Вполне возможно, что как древнегреческая «Батрахомиомахия», так и сюжеты ATU 222A, 222B (война птиц со зверями, нередко начинавшаяся со ссоры мыши и воробья) относятся к тому же кругу текстов и образов. В Новом Свете повествования о соревновании и борьбе двух групп протагонистов, каждая из которых состоит из многих зооморфных участников, известны главным образом на западе США, причем в большинстве случаев эти повествования не пародийны, а скорее связаны с космологией (определение числа и границ сезонов года, обретение солнца и т.п.). Наличие американских параллелей для мотива «Верлиоки» позволяет датировать появление «сочувственного пародирования» в ритуально-мифологичекских комплексах Евразии как минимум финальным палеолитом.

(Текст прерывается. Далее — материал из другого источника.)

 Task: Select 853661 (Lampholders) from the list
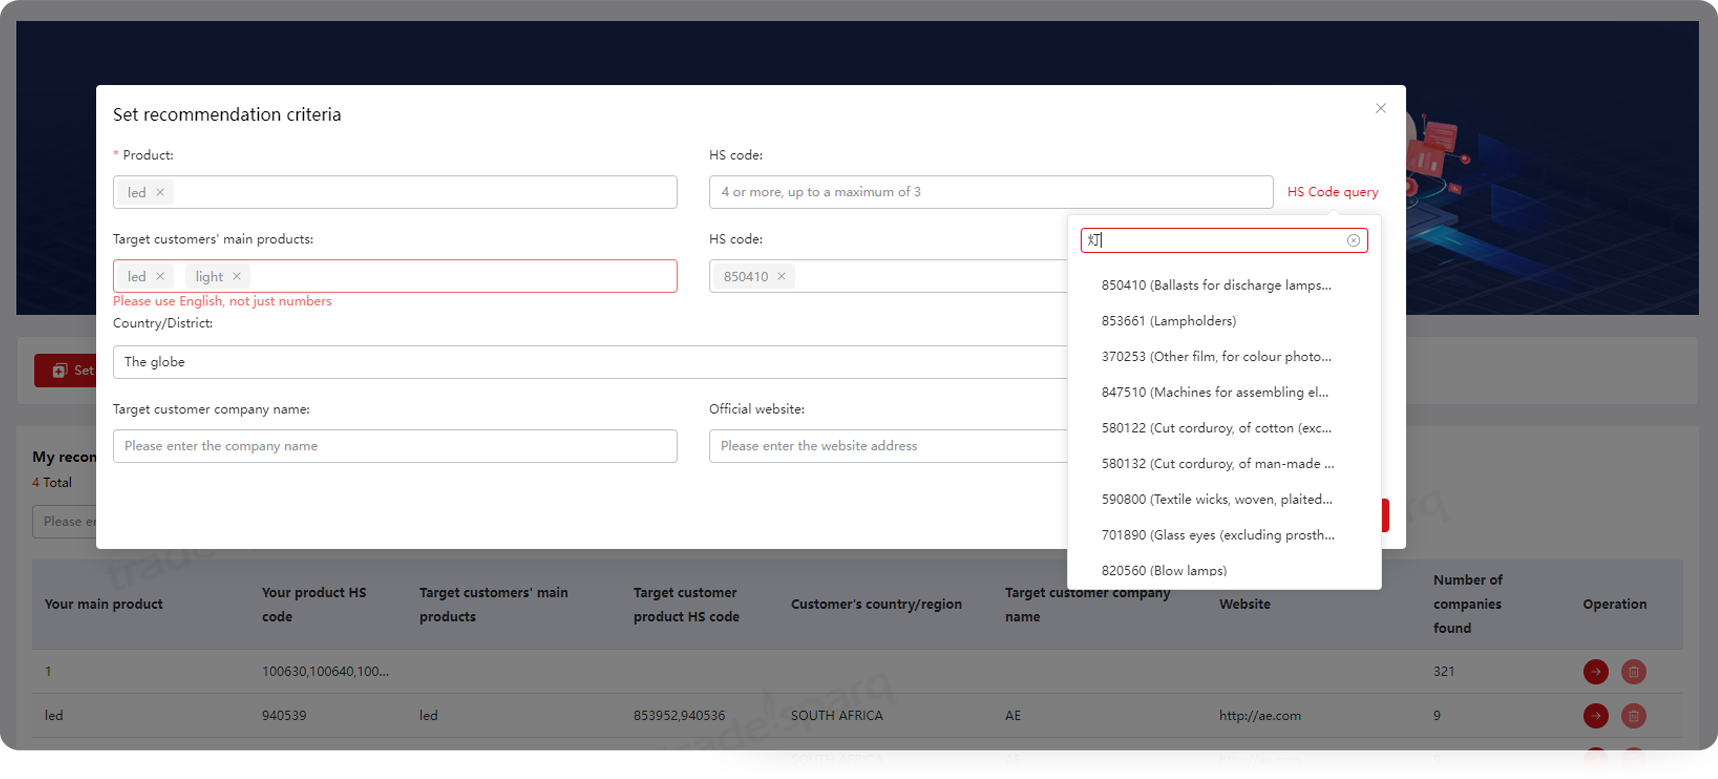1168,321
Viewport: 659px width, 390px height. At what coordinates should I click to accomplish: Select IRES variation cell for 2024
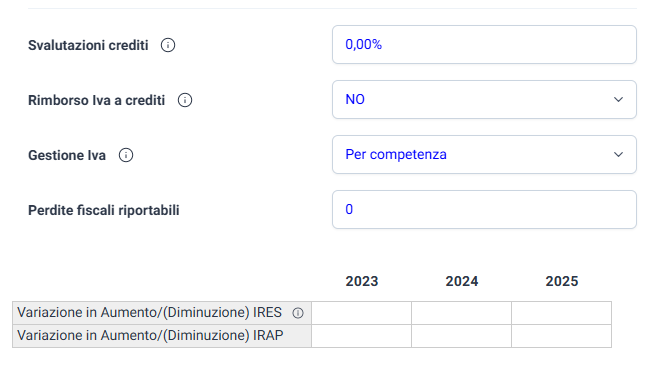click(x=461, y=313)
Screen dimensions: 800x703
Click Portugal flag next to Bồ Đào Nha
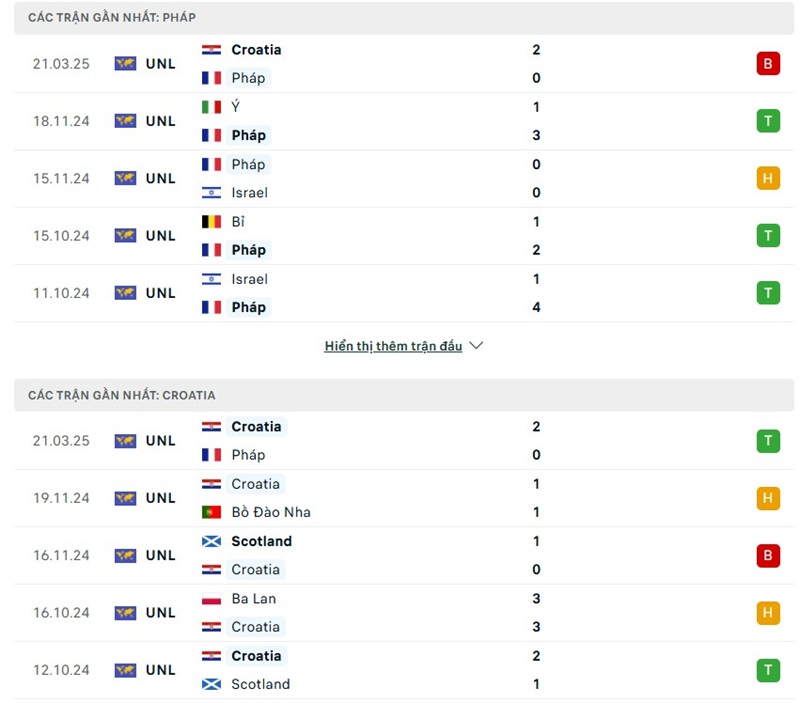211,512
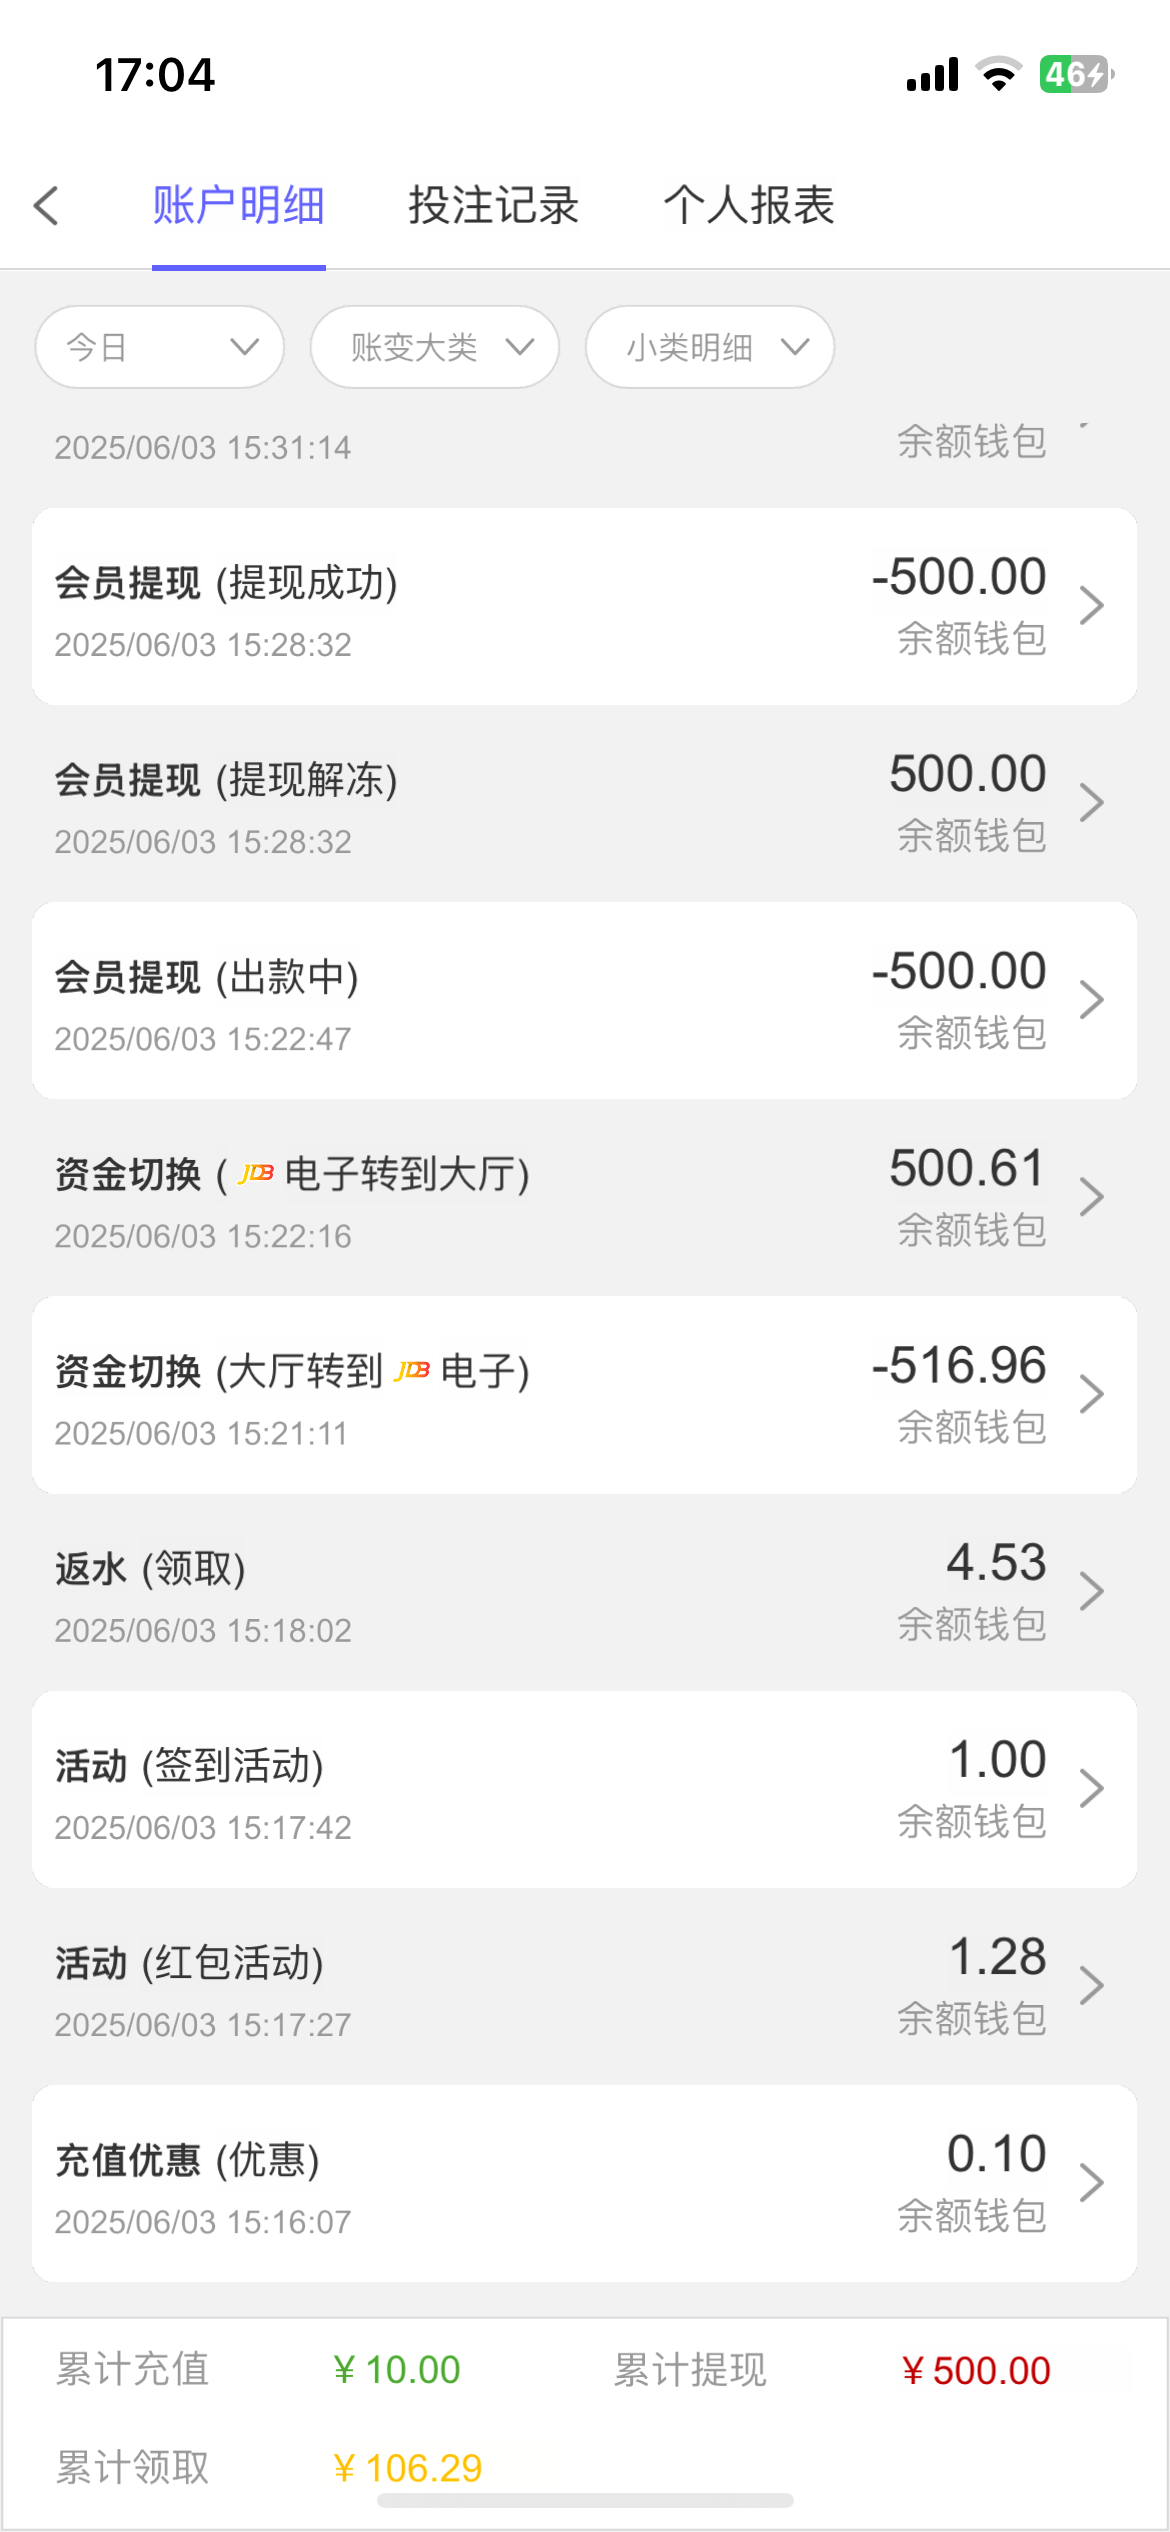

Лиса, заяц и другие трикстеры
Прежде чем обратиться к трикстерским мотивам в фольклоре Африки, повторю еще раз, что я имею в виду, говоря о персонажах-трикстерах [Березкин 2004: 98—99; Berezkin 2010: 124—125].
Тип персонажа есть категория описательная. Это не архетип, порождающий конкретные образы, а абстракция, используемая для систематизации материала. Возможность подобной систематизации связана с простотой психологической характеристики действующих лиц в фольклорных повествованиях. Определяющее значение имеют две оппозиции: свой — чужой и обладающий — не обладающий способностью одерживать верх. Простейшая система персонажей представляет собой треугольник, в углах которого находятся герой (свой, сильный), противник (чужой, сильный) и неудачник (свой, слабый). Четвертое сочетание (чужой, слабый) не имеет для развития действия большого значения (рис. 74).
Рис. 74. Типы фольклорных персонажей в пространстве оппозиций «сильный — слабый» и «свой — чужой».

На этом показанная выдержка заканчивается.